- [The task]: Each entry that follows should be written again verbatim.

━━ Material provided ━━

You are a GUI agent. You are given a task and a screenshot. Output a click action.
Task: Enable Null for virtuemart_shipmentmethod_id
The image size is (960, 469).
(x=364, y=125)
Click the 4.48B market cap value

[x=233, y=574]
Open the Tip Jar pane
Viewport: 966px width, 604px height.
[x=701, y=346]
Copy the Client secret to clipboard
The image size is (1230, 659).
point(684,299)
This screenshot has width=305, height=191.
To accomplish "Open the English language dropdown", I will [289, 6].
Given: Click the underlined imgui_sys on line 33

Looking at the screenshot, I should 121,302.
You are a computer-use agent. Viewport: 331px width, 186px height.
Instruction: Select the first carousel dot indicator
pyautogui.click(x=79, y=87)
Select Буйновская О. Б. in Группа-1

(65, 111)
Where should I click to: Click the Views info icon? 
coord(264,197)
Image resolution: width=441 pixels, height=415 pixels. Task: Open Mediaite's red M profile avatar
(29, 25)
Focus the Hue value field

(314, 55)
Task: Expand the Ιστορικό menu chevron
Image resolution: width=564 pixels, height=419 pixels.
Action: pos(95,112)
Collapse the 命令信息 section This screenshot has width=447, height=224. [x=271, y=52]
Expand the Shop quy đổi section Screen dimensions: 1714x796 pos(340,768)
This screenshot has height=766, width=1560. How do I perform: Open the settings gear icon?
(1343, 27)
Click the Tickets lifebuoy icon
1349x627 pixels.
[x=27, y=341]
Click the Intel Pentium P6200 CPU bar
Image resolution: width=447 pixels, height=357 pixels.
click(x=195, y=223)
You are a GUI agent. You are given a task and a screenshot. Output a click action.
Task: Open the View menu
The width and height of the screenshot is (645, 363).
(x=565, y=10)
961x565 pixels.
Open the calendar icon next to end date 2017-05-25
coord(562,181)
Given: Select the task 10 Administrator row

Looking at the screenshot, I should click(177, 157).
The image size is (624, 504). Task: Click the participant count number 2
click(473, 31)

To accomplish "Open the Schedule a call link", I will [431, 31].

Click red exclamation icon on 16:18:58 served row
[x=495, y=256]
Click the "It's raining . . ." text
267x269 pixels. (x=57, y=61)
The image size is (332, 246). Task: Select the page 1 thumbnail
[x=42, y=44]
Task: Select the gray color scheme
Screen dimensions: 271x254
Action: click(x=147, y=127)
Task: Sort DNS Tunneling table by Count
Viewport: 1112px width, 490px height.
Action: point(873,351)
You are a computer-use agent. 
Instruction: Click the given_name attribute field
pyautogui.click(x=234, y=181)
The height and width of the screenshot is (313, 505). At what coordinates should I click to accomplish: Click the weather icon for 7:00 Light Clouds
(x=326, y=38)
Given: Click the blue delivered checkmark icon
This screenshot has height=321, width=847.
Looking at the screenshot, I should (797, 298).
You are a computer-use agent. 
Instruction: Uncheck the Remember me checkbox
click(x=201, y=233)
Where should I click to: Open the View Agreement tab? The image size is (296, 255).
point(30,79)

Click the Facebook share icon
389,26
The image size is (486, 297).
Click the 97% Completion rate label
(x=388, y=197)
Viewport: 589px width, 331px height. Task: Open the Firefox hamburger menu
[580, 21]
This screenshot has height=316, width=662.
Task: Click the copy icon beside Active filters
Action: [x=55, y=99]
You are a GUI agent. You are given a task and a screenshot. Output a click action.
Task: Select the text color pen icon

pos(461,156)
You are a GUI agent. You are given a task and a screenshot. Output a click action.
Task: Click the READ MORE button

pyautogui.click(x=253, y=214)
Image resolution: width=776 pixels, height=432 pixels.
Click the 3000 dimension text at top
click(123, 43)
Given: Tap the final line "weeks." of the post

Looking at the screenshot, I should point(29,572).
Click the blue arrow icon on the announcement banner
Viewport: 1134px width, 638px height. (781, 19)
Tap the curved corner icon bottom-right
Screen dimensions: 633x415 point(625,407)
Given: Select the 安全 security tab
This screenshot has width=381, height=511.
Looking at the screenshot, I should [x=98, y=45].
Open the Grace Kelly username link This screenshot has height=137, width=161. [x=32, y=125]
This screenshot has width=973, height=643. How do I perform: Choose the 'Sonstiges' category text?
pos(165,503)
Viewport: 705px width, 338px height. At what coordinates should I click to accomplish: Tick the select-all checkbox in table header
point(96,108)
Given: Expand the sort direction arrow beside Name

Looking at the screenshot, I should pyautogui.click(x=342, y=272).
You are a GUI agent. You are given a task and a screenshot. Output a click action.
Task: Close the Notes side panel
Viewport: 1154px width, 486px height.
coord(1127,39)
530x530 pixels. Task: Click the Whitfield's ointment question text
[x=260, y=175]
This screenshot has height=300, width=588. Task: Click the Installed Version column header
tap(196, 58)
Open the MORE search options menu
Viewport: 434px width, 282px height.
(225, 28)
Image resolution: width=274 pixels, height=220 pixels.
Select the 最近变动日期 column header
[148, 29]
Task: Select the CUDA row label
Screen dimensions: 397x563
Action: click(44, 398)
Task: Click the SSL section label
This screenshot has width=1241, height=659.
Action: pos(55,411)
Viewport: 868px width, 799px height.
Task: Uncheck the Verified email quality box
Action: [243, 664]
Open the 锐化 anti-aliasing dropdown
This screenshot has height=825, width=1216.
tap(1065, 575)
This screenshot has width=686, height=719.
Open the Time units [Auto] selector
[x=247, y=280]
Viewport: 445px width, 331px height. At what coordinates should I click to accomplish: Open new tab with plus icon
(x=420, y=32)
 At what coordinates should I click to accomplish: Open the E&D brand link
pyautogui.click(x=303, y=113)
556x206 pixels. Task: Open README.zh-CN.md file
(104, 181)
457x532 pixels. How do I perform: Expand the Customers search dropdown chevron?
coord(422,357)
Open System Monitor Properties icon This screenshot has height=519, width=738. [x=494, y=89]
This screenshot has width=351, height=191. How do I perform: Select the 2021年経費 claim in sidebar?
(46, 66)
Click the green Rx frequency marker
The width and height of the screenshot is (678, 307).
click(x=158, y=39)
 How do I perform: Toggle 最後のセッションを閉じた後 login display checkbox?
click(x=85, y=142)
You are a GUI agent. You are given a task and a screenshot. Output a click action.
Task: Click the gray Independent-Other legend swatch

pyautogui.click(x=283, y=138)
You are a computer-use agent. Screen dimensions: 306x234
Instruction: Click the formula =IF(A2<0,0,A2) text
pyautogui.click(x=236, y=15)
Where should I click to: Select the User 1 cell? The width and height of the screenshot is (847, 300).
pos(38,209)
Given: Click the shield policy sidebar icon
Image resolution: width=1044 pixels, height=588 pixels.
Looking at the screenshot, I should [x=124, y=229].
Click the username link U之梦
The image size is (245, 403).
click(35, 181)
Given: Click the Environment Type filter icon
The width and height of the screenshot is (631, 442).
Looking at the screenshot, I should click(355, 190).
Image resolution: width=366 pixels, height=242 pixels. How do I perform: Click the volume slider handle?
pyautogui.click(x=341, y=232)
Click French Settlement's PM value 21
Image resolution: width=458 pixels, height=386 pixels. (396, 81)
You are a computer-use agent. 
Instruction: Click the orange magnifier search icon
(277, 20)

━━━

- [Your solution]:
You are a GUI agent. You are given a task and a screenshot. Output a click action.
Task: Enable Null for virtuemart_shipmentmethod_id
The image size is (960, 469).
(x=364, y=125)
Click the 4.48B market cap value

[x=233, y=574]
Open the Tip Jar pane
Viewport: 966px width, 604px height.
[x=701, y=346]
Copy the Client secret to clipboard
The image size is (1230, 659).
point(684,299)
This screenshot has width=305, height=191.
To accomplish "Open the English language dropdown", I will [289, 6].
Given: Click the underlined imgui_sys on line 33

Looking at the screenshot, I should 121,302.
You are a computer-use agent. Viewport: 331px width, 186px height.
Instruction: Select the first carousel dot indicator
pyautogui.click(x=79, y=87)
Select Буйновская О. Б. in Группа-1

(65, 111)
Where should I click to: Click the Views info icon? 
coord(264,197)
Image resolution: width=441 pixels, height=415 pixels. Task: Open Mediaite's red M profile avatar
(29, 25)
Focus the Hue value field

(314, 55)
Task: Expand the Ιστορικό menu chevron
Image resolution: width=564 pixels, height=419 pixels.
Action: pos(95,112)
Collapse the 命令信息 section This screenshot has width=447, height=224. [x=271, y=52]
Expand the Shop quy đổi section Screen dimensions: 1714x796 pos(340,768)
This screenshot has height=766, width=1560. How do I perform: Open the settings gear icon?
(1343, 27)
Click the Tickets lifebuoy icon
1349x627 pixels.
[x=27, y=341]
Click the Intel Pentium P6200 CPU bar
Image resolution: width=447 pixels, height=357 pixels.
click(x=195, y=223)
You are a GUI agent. You are given a task and a screenshot. Output a click action.
Task: Open the View menu
The width and height of the screenshot is (645, 363).
(x=565, y=10)
961x565 pixels.
Open the calendar icon next to end date 2017-05-25
coord(562,181)
Given: Select the task 10 Administrator row

Looking at the screenshot, I should click(177, 157).
The image size is (624, 504). Task: Click the participant count number 2
click(473, 31)

To accomplish "Open the Schedule a call link", I will [431, 31].

Click red exclamation icon on 16:18:58 served row
[x=495, y=256]
Click the "It's raining . . ." text
267x269 pixels. (x=57, y=61)
The image size is (332, 246). Task: Select the page 1 thumbnail
[x=42, y=44]
Task: Select the gray color scheme
Screen dimensions: 271x254
Action: click(x=147, y=127)
Task: Sort DNS Tunneling table by Count
Viewport: 1112px width, 490px height.
Action: point(873,351)
You are a computer-use agent. 
Instruction: Click the given_name attribute field
pyautogui.click(x=234, y=181)
The height and width of the screenshot is (313, 505). At what coordinates should I click to accomplish: Click the weather icon for 7:00 Light Clouds
(x=326, y=38)
Given: Click the blue delivered checkmark icon
This screenshot has height=321, width=847.
Looking at the screenshot, I should (797, 298).
You are a computer-use agent. 
Instruction: Uncheck the Remember me checkbox
click(x=201, y=233)
Where should I click to: Open the View Agreement tab? The image size is (296, 255).
point(30,79)

Click the Facebook share icon
389,26
The image size is (486, 297).
Click the 97% Completion rate label
(x=388, y=197)
Viewport: 589px width, 331px height. Task: Open the Firefox hamburger menu
[580, 21]
This screenshot has height=316, width=662.
Task: Click the copy icon beside Active filters
Action: [x=55, y=99]
You are a GUI agent. You are given a task and a screenshot. Output a click action.
Task: Select the text color pen icon

pos(461,156)
You are a GUI agent. You are given a task and a screenshot. Output a click action.
Task: Click the READ MORE button

pyautogui.click(x=253, y=214)
Image resolution: width=776 pixels, height=432 pixels.
Click the 3000 dimension text at top
click(123, 43)
Given: Tap the final line "weeks." of the post

Looking at the screenshot, I should point(29,572).
Click the blue arrow icon on the announcement banner
Viewport: 1134px width, 638px height. (781, 19)
Tap the curved corner icon bottom-right
Screen dimensions: 633x415 point(625,407)
Given: Select the 安全 security tab
This screenshot has width=381, height=511.
Looking at the screenshot, I should [x=98, y=45].
Open the Grace Kelly username link This screenshot has height=137, width=161. [x=32, y=125]
This screenshot has width=973, height=643. How do I perform: Choose the 'Sonstiges' category text?
pos(165,503)
Viewport: 705px width, 338px height. At what coordinates should I click to accomplish: Tick the select-all checkbox in table header
point(96,108)
Given: Expand the sort direction arrow beside Name

Looking at the screenshot, I should pyautogui.click(x=342, y=272).
You are a GUI agent. You are given a task and a screenshot. Output a click action.
Task: Close the Notes side panel
Viewport: 1154px width, 486px height.
coord(1127,39)
530x530 pixels. Task: Click the Whitfield's ointment question text
[x=260, y=175]
This screenshot has height=300, width=588. Task: Click the Installed Version column header
tap(196, 58)
Open the MORE search options menu
Viewport: 434px width, 282px height.
(225, 28)
Image resolution: width=274 pixels, height=220 pixels.
Select the 最近变动日期 column header
[148, 29]
Task: Select the CUDA row label
Screen dimensions: 397x563
Action: click(44, 398)
Task: Click the SSL section label
This screenshot has width=1241, height=659.
Action: pos(55,411)
Viewport: 868px width, 799px height.
Task: Uncheck the Verified email quality box
Action: [243, 664]
Open the 锐化 anti-aliasing dropdown
This screenshot has height=825, width=1216.
tap(1065, 575)
This screenshot has width=686, height=719.
Open the Time units [Auto] selector
[x=247, y=280]
Viewport: 445px width, 331px height. At what coordinates should I click to accomplish: Open new tab with plus icon
(x=420, y=32)
 At what coordinates should I click to accomplish: Open the E&D brand link
pyautogui.click(x=303, y=113)
556x206 pixels. Task: Open README.zh-CN.md file
(104, 181)
457x532 pixels. How do I perform: Expand the Customers search dropdown chevron?
coord(422,357)
Open System Monitor Properties icon This screenshot has height=519, width=738. [x=494, y=89]
This screenshot has width=351, height=191. How do I perform: Select the 2021年経費 claim in sidebar?
(46, 66)
Click the green Rx frequency marker
The width and height of the screenshot is (678, 307).
click(x=158, y=39)
 How do I perform: Toggle 最後のセッションを閉じた後 login display checkbox?
click(x=85, y=142)
You are a GUI agent. You are given a task and a screenshot. Output a click action.
Task: Click the gray Independent-Other legend swatch

pyautogui.click(x=283, y=138)
You are a computer-use agent. Screen dimensions: 306x234
Instruction: Click the formula =IF(A2<0,0,A2) text
pyautogui.click(x=236, y=15)
Where should I click to: Select the User 1 cell? The width and height of the screenshot is (847, 300).
pos(38,209)
Given: Click the shield policy sidebar icon
Image resolution: width=1044 pixels, height=588 pixels.
Looking at the screenshot, I should [x=124, y=229].
Click the username link U之梦
The image size is (245, 403).
click(35, 181)
Given: Click the Environment Type filter icon
The width and height of the screenshot is (631, 442).
Looking at the screenshot, I should click(355, 190).
Image resolution: width=366 pixels, height=242 pixels. How do I perform: Click the volume slider handle?
pyautogui.click(x=341, y=232)
Click French Settlement's PM value 21
Image resolution: width=458 pixels, height=386 pixels. (396, 81)
You are a computer-use agent. 
Instruction: Click the orange magnifier search icon
(277, 20)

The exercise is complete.